Kumâramangalam revint au bout de la demi-heure. C’était quelque chose qu’elle découvrait, dans ce monde étranger. Il n’avait que l’apparence du chaos. Les choses se faisaient, et se faisaient bien. Vous pouviez compter sur les gens pour porter vos bagages, nettoyer vos vêtements, retrouver votre ancien amant. Les garçons des rues s’entassèrent dans le salon de thé, dont le propriétaire jeta plusieurs regards courroucés à l’effrontée Occidentale. Les autres clients déplacèrent leurs sièges en se plaignant à voix haute de ne pas entendre la télévision. Kumâramangalam se plaça près de Lisa d’où il cria sur l’un puis sur l’autre, et ils semblèrent lui obéir. Il se plaçait déjà en position de lieutenant. Comme l’avait soupçonné Lisa, la plupart n’avaient qu’une connaissance petit-nègre de l’anglais, mais elle disposa les photographies de Thomas Lull en éventail sur la table.
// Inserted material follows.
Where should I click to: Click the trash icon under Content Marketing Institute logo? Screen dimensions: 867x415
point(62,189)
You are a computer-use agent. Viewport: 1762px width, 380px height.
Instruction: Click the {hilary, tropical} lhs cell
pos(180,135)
« Une chacun », ordonna-t-elle à Kumâramangalam. Des mains arrachèrent les photos imprimées au fur et à mesure que le conducteur de cyclo-pousse les tendait. Il en renvoya certains sans photo, en harangua longuement d’autres en malayâlam. « Bon, j’ai besoin de trouver cet homme. Il s’appelle Thomas Lull. Il est américain. Il vient du Kansas, vous comprenez ? »
Kansas, répétèrent les garçons des rues. Elle brandit le cliché. Celui dont se servait son éditeur pour les relations publiques, celui qui le représentait en homme sensible appuyé sur une main et souriant avec sagesse. Il avait détesté.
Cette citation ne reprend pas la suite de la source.